Abstract
ILs are part of the immune system and are involved in multiple biological activities. ILs have been shown to evolve under positive selection; however, little information exists regarding which codons are specifically selected. By using different codon-based maximum-likelihood (ML) approaches, signatures of positive selection in mammalian ILs were searched for. Sequences of 46 ILs were retrieved from publicly available databases of mammalian genomes to detect signatures of positive selection in individual codons. Evolutionary analyses were conducted under two ML frameworks, the HyPhy package implemented in the Data Monkey Web Server and CODEML implemented in PAML. Signatures of positive selection were found in 28 ILs: IL-1A and B; IL-2, IL-4 to IL-10, IL-12A and B; IL-14 to IL-17A and C; IL-18, IL-20 to IL-22, IL-25, IL-26, IL-27B, IL-31, IL-34, IL-36A; and G. Codons under positive selection varied between 1 and 15. No evidence of positive selection was detected in IL-13; IL-17B and F; IL-19, IL-23, IL-24, IL-27A; or IL-29. Most mammalian ILs have sites evolving under positive selection, which may be explained by the multitude of biological processes in which ILs are enrolled. The results obtained raise hypotheses concerning the ILs functions, which should be pursued by using mutagenesis and crystallographic approaches.
Introduction
Different cells of the immune system are able to secrete regulatory proteins, namely cytokines (cks) in response to a variety of stimuli. In mammals, cks produced as a part of the innate immune response have the ability to influence the extent and nature of the adaptive immunity response, and are thus crucial for many aspects of the immune response.1–6 When cks are secreted by leukocytes and act on other cells they are called IL.3,7–10 ILs are polypeptides of low molecular mass involved in several biological activities, including immunity, inflammation, inflammatory diseases, hematopoiesis, oncogenesis, neurogenesis and fertility, among many others. Each IL is normally involved in a multiple biological processes.9,11–13 Currently, 37 ILs have been identified in mammals, some with a variable number of variants. Classification of ILs has been based on sequence homology, receptor chain similarities, activity, structural or functional features, leading to complex and intricate classifications.8,9,14–20 The activities of ILs are possible through the binding of these polypeptides to specific cell-surface receptors, components of which can be shared by several ILs, which are able to transmit intracellular signals through different signaling pathways.1,11,13,21 Sometimes, for optimal function, interaction between complementary ILs is necessary. 22 These interactions can be synergistic, additive or antagonistic, and exhibit both negative and positive regulatory effects.9,11,22–24
Owing to the host–pathogen co-evolution, the immune system and its genes are constantly evolving, being under constant pressure and selection for adaptation, and where advantageous mutations are highly favored and deleterious mutations are quickly eliminated.5,25 ILs such as IL-2, IL-3, IL-4, IL-5, IL-13, IL-23A, IL-28A, IL-28B and IL-291,2,4,26–31 have been identified as some of the immune system genes under positive selection in different mammals.
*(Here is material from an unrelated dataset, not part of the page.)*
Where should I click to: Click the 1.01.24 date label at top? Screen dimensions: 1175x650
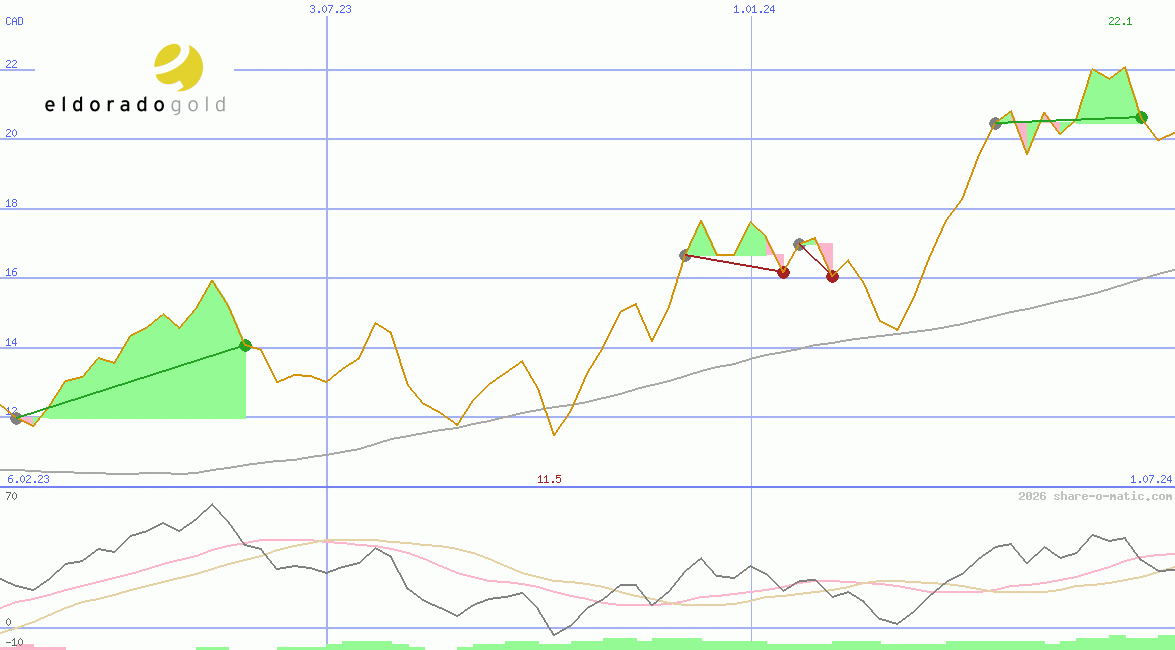pos(754,9)
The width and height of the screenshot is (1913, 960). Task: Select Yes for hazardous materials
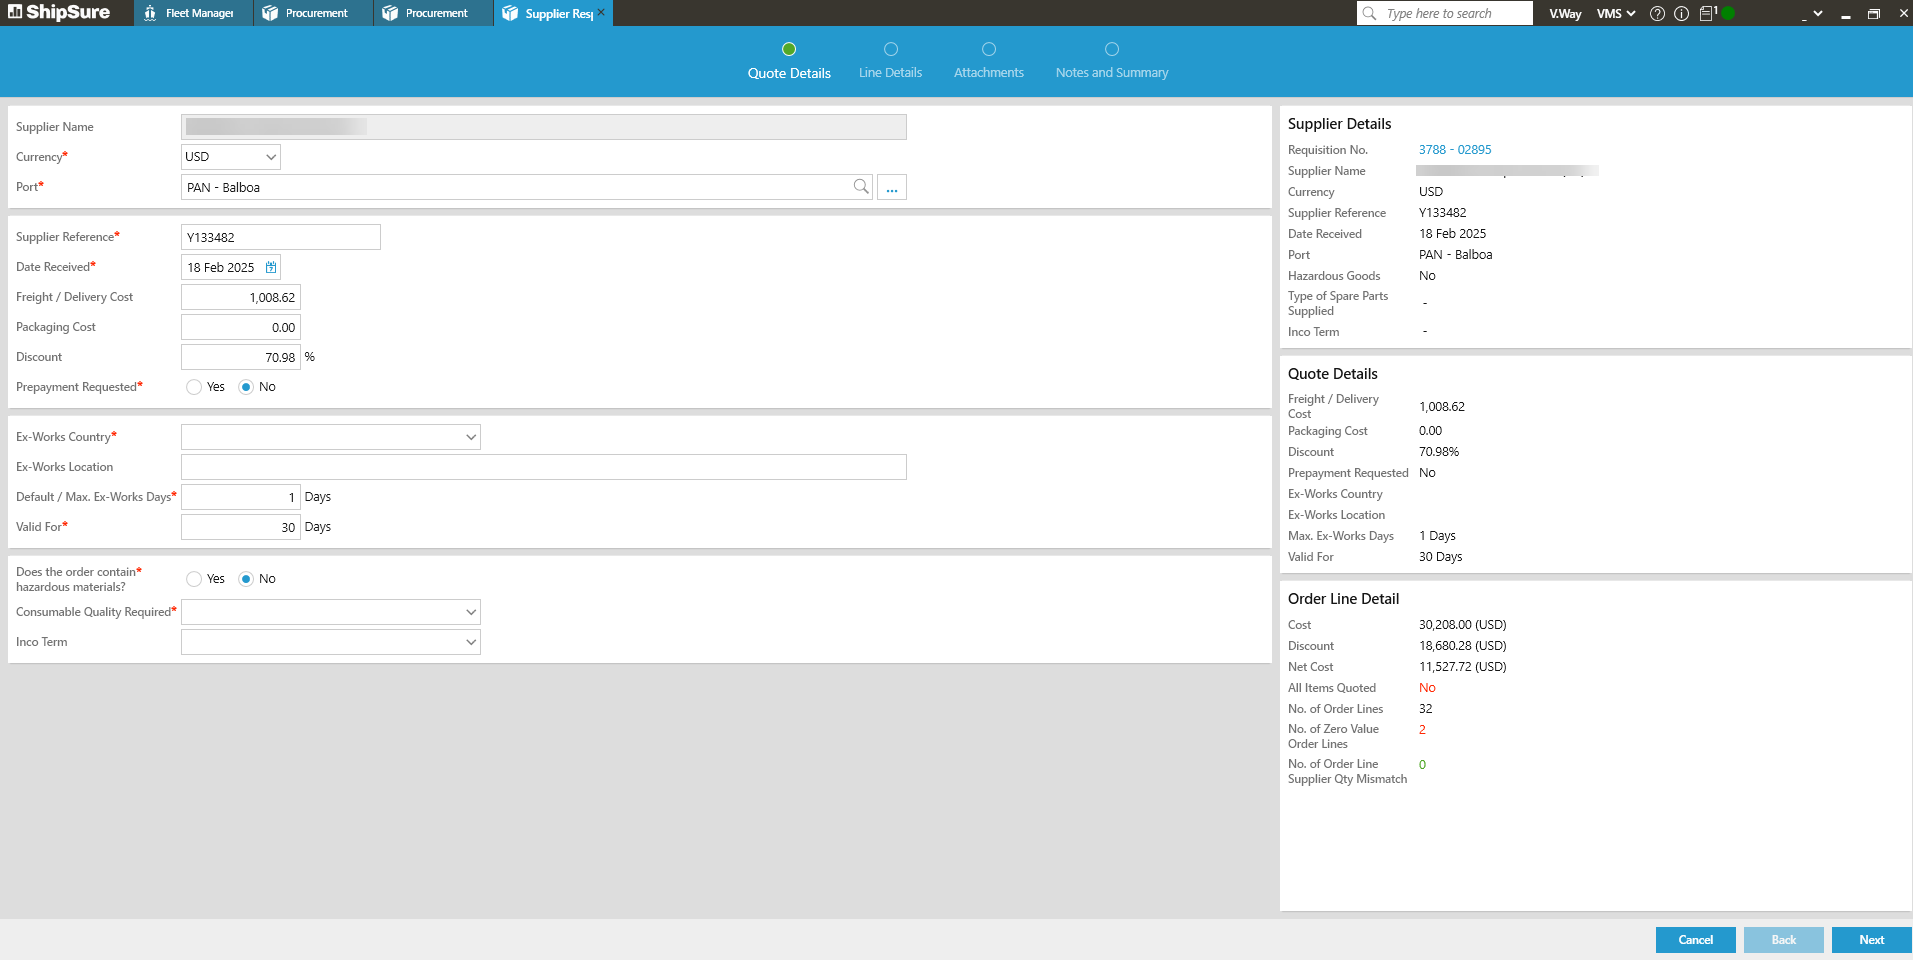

Despite all of these studies, most do not specify the codons positively selected,2,4,27,29–31 with the exception of IL-4 26 in which 15 residues were detected as being under positive selection and located on sites responsible for binding to receptors. With these results in mind, we have extended the search for signatures of positive selection to include mammalian ILs 1-37 by using different maximum-likelihood approaches (ML).
Materials and methods
Sequences
The sequences of the mammalian ILs used in the analyses were retrieved from GenBank (http://www.ncbi.nlm.nih.gov/), Ensembl (http://useast.ensembl.org/index.html) and UniProt (http://www.uniprot.org/). For each IL, amino acid residues were numbered from the first human methionine residue, with signal peptides and propeptide amino acids included in the numbering. The number of sequences retrieved for each IL ranged from 14 to 47 (some of the IL genes were not found in all mammalian genomes) and included representatives of most mammalian groups (e.g. Artiodactyla, Carnivores, Lagomorphs, Primates, Rodents, etc). The identification of the species used for each IL and the accession numbers are listed in Appendix 1 (Supplementary material). Each of the 37 ILs were aligned using ClustalW, as implemented in the software program BioEdit version 7.1.3, 32 and adjusted manually.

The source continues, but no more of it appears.